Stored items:
•••

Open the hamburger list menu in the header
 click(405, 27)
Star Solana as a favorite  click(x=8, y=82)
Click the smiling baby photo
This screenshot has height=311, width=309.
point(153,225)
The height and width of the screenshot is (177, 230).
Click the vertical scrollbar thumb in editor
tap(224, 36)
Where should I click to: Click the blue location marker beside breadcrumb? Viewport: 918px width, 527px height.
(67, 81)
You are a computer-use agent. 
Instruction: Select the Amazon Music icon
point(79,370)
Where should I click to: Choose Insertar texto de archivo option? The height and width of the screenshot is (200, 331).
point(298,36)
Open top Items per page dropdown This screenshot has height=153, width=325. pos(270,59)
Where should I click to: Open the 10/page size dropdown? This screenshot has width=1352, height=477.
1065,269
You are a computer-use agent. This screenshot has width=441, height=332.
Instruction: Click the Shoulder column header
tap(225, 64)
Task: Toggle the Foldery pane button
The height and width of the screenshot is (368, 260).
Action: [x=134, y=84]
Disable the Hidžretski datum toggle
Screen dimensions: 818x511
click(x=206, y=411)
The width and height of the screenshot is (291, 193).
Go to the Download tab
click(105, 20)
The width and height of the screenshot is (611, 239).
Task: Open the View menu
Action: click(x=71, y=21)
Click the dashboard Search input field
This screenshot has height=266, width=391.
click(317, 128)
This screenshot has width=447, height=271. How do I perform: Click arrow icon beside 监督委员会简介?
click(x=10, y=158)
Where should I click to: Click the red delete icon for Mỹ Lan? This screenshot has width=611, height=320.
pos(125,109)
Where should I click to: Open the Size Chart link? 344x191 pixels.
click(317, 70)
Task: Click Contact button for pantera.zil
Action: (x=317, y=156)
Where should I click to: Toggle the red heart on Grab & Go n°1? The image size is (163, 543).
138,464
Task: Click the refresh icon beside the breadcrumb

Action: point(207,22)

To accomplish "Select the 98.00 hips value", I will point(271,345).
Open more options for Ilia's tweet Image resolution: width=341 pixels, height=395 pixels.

•••

From the entries above, copy each line that holds "agent".

You are a computer-use agent. 
You are a computer-use agent. This screenshot has width=441, height=332.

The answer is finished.